Creatives around the world, as a matter of fact, think creatively. Too creatively most of the times to miss the objective. When a brand says the idea should be creative, it implies that an idea should talk more about the brand, its attributes and consumption benefits. I remind myself again and again that the creative idea in the end has to serve a marketing purpose, increase brand’s sales and somewhere down the road it may cater to the brand image. The latest TVC of Nurpur, a brand of Fauji Foods, beautifully executes a sales pitch with a creative idea. The question is how?
The answer to the ever persistent ‘How’ does not come from the creative minds neither does it pop out of the heads of sales and marketing guys. It comes from the most important department in advertising we call ‘Research’. The answer they come up with is “the consumer insight”.
No idea, no campaign and no marketing and sales gimmickry can truly work unless it is backed by the strong consumer insight and market research. Each morning all of us have to make an effort to deal with our boring breakfasts. It is a common fact but for a brand like Nurpur it’s a valuable consumer insight. Nurpur pounced on this insight and created the ‘Breakfast Badlo’ campaign. Big ideas in advertising emerge out of well researched ideas and insights. It not only makes the idea great but also achieves the sales targets more easily and efficiently.
Breakfast is the most important part of our daily dietary needs. We tend to ignore this meal more often. Specially kids want something delicious and interesting every day. Nurpur becomes the game changer. It gives an extra flavor and vitality to your morning meals. If the start of your day is tasteful and energetic the rest of it will also be successful and fulfilling.

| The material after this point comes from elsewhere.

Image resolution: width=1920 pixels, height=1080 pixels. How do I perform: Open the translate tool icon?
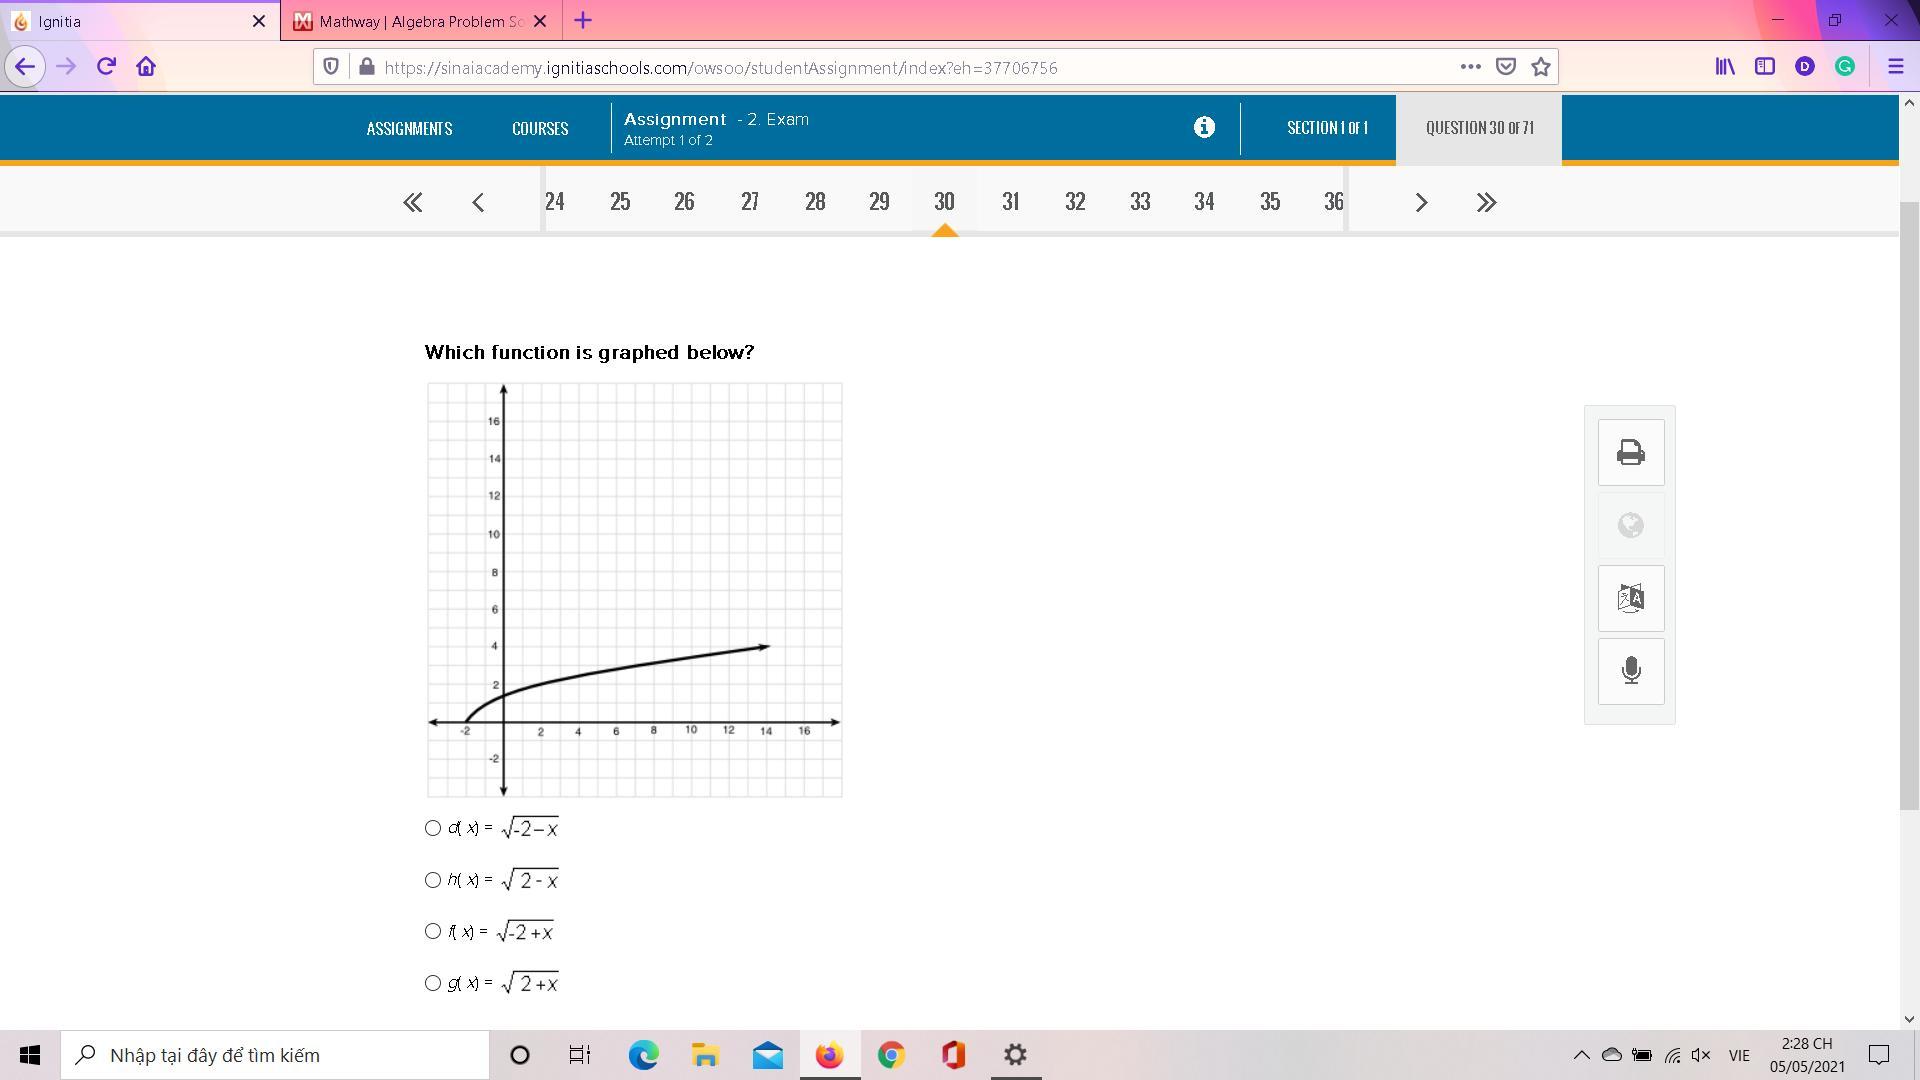[x=1630, y=599]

From the execution and production point of view the TVC looks great. If you look critically enough you will notice a couple of things like the commercial takes longer than needed to establish the punchline ‘Breakfast Badlo’. The sequence where the housewife finds herself in a quiz show with Humayun Saeed is also a little out of place. The creative team could have employed a different device to sum up the concept. Nevertheless Nurpur has done a great job. The campaign hits the nail on the head.
It remains to be seen how Olper’s and Nestle MilkPack responds to this campaign. How they dig out even more relevant and relatable insights. Maybe they keep doing what they do best. Maybe they would not bother and let this one go.